FIG. 2 is a system 200 that may be used by the frequency analysis processor 110 and/or spectral weighting processor 120 to provide values for the varying estimate of the spectral noise power density Ŝ_bb(Ω_μ, n) that accurately correspond to the actual spectral noise power density. In system 200, the audio signal y(n) is communicated to an input of a short-term frequency analysis unit 210. The short-term frequency analysis unit 210 provides values S_yy(Ω_μ, n) that correspond to the spectral power density of the signal y(n). A fast Fourier transform (FFT) may be applied to the signal y(n) pursuant to calculating the values of S_yy(Ω_μ, n). The FFT may be applied to overlapping signal segments. The segmentation may involve extraction of the last M samples of the input signal y(n). Successive blocks may overlap by any amount, such as 50% or 75%. Each segment may be multiplied by a windowing function. In short-time frequency analysis, the frequency-domain signal may include frequency bands characterized by frequency supporting points Ω_μ. The frequency supporting points Ω_μ may be equidistant over a normalized frequency range in accordance with the following equation:

$Ω_{μ} = \frac{2 π}{M} μ with μ \in {0, \dots, M - 1} .$
The number M of frequency supporting points may be any number, such as 256.
Additionally or in the alternative, the frequency supporting points may be non-uniformly distributed.
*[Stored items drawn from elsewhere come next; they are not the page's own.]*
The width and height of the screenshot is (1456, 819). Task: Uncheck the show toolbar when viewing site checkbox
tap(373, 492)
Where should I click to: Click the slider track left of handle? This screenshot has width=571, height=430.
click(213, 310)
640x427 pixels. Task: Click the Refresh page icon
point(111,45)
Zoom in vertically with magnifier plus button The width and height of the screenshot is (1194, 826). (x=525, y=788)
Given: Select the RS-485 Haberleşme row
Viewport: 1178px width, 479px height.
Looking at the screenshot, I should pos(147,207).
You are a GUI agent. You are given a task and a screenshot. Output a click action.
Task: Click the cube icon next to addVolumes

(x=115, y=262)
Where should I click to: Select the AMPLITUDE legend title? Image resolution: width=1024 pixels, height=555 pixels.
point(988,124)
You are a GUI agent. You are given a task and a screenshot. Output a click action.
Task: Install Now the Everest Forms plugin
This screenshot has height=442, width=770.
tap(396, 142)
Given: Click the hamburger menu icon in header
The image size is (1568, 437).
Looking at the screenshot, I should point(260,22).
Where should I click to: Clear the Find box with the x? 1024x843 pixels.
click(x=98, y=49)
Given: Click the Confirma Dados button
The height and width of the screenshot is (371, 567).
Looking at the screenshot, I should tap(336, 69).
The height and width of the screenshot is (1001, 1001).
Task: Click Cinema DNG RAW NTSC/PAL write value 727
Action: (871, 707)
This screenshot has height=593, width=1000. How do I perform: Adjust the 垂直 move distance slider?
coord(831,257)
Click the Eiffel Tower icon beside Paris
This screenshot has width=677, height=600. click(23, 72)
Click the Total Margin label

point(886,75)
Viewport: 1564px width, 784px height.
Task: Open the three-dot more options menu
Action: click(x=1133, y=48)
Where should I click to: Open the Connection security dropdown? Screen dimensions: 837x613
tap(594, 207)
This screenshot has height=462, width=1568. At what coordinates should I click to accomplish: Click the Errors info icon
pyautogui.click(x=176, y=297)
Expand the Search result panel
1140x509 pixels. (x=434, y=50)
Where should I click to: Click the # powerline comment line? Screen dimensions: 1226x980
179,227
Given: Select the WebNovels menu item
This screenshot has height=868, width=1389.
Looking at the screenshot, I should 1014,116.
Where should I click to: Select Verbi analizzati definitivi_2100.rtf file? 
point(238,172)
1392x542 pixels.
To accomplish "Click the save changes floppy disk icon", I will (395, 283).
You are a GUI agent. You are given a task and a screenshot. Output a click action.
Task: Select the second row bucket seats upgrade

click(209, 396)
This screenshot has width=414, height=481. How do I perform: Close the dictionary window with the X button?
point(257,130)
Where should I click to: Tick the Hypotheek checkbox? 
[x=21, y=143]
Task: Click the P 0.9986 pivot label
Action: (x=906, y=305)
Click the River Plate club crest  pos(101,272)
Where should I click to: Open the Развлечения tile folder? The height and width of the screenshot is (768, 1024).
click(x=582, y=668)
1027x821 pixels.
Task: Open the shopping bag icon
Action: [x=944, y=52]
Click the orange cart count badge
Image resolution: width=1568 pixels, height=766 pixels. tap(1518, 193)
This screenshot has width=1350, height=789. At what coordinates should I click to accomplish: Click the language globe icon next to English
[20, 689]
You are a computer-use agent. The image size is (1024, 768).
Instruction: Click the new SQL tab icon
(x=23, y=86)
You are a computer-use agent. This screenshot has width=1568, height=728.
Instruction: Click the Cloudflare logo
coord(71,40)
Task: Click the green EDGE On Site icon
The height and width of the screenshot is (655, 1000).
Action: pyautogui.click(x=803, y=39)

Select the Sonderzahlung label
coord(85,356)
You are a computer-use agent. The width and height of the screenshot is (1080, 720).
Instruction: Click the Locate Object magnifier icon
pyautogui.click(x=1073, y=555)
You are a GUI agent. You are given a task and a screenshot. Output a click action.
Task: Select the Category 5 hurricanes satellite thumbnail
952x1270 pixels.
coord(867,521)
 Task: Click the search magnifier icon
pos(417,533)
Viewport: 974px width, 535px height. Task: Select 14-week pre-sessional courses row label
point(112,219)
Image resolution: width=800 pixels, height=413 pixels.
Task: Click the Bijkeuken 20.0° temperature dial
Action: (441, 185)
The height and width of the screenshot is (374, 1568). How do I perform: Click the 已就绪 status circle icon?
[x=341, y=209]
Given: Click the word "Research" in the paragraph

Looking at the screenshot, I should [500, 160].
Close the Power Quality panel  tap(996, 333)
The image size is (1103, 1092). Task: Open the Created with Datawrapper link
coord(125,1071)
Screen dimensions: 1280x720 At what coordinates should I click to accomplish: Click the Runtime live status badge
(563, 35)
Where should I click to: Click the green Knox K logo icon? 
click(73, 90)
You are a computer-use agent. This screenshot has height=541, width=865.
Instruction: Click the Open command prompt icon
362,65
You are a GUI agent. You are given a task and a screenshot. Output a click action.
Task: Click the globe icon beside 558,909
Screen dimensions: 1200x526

The distorted signal y(n) may also be provided to a spectral noise power density estimation unit 220. The spectral noise power density estimation unit 220 may provide a first estimate of the spectral noise power density {tilde over (S)}_bb(Ω_μ, n) of the distorted signal y(n). The output of the spectral noise power density estimation unit 220 may be a slowly varying estimate of the spectral noise power density, which may correspond to the mean power of the background noise b(n). Minimum statistics or minimum tracking may be used to determine this first estimate of the spectral noise power density {tilde over (S)}_bb(Ω_μ, n).

The distorted signal y(n) may also be communicated to an error variance estimation unit 230, which estimates the variance of the error σ_E_n². This estimation may be performed when y(n) does not include the speech component x(n), e.g., during speech pauses.

The output of the error variance estimation unit 230 and the output of spectral noise power density estimation unit 220 may be communicated to the input of a relative error variance estimation unit 240. The relative error variance estimation unit 240 estimates the variance of the relative error σ_E_nrel²by computing σ_E_nrel²=σ_E_nrel²/{tilde over (S)}_bb(Ω_μ, n). The value of σ_E_nrel²may be calculated in the absence of a speech signal x(n), e.g. during speech pauses.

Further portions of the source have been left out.